Research on nonsuicidal self-injury has begun to investigate physiological systems implicated in emotion regulation, such as the autonomic nervous system and HPA systems. Studies focusing on the autonomic nervous system have utilized methods assessing the defensive startle reflex, electrodermal response, and heart rate variability. Studies of heart rate variability (
19) and defensive startle reflex (
20) have failed to differentiate adolescents with nonsuicidal self-injury from healthy subjects, despite elevated subjective emotional responses in the nonsuicidal self-injury group (
20). Electrodermal response studies in adolescents with nonsuicidal self-injury have documented attenuated response during resting conditions (
21) but elevated response during frustration (
22). In an HPA study, adolescents with nonsuicidal self-injury showed attenuated cortisol response to a social challenge despite self-reported emotional response comparable to healthy subjects (
19). Tentatively, these findings may indicate a pattern of underresponding rather than overresponding, potentially suggesting an allostatic shift in physiological systems to accommodate chronic stress. For example, the chronic stress of Veronica’s chaotic developmental environment may have resulted in blunting of physiological responses to stress, despite ongoing emotional responses to evocative situations (which she referred to as “drama.”) These hypotheses need further testing in youths with nonsuicidal self-injury, and they raise the question of whether treatment could reverse these shifts to normalize physiological responses.

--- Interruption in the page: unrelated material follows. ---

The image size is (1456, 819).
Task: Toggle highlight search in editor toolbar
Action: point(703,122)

Summary and Future Directions
A greater understanding of the neurobiology of nonsuicidal self-injury will enhance our ability to treat our patients. Research on nonsuicidal self-injury is still in its infancy, especially regarding adolescents. A promising research approach is to focus on dimensions of functioning (rather than categorical illnesses) that relate to nonsuicidal self-injury and map onto neurobiology. In this article, we have focused on the dimension of emotion regulation. Preliminary evidence suggests that emotion regulation disturbances related to nonsuicidal self-injury involve strong engagement of limbic brain regions but that abnormalities in engagement of frontal regulatory regions may change over time as a result of neurodevelopment, chronicity, or accommodation. Research on serotonin systems has shed some light on self-injury behaviors but has not yet led to clear treatment solutions. Results on the functioning of physiological response systems suggest that diminished rather than elevated arousal of some key systems may reflect allostatic shifts taking place. Longitudinal studies are needed to tease apart which biological abnormalities represent predisposing factors, which only emerge concurrently with initiation of nonsuicidal self-injury, and how the systems change with chronicity.

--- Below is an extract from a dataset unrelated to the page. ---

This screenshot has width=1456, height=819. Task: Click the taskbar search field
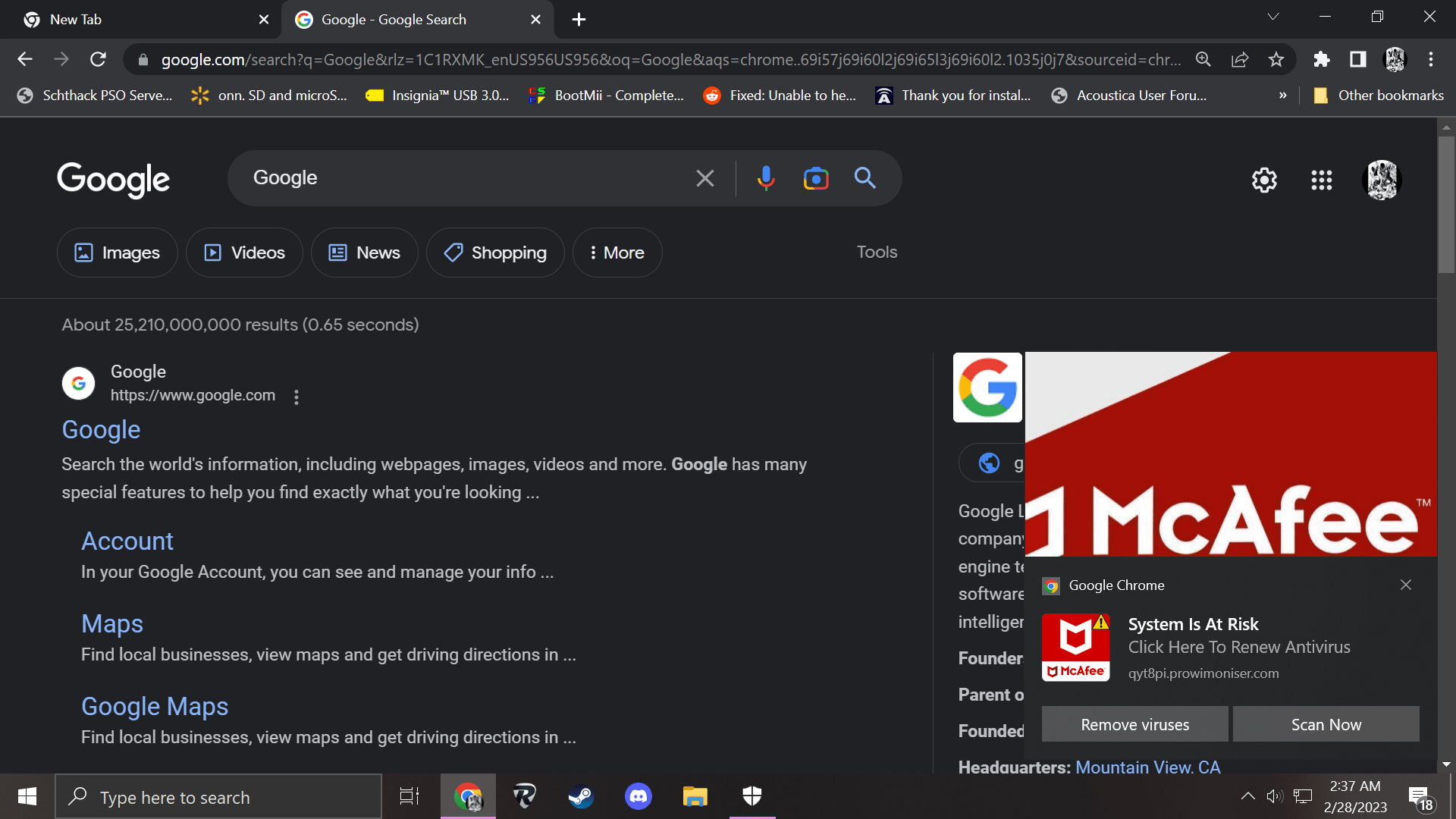[x=218, y=796]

The most promising next steps for research include neurobiological studies in the context of treatment interventions. For example, many of Veronica’s symptoms improved with dialectical behavioral therapy; characterization of the changes that accompany such treatment response will provide important new insights into the pathophysiology of this behavior. Furthermore, delineation of the neurobiological markers that distinguish patients who do not respond to various treatments will help in the identification of new avenues for research and the development of personalized treatments for adolescents with nonsuicidal self-injury.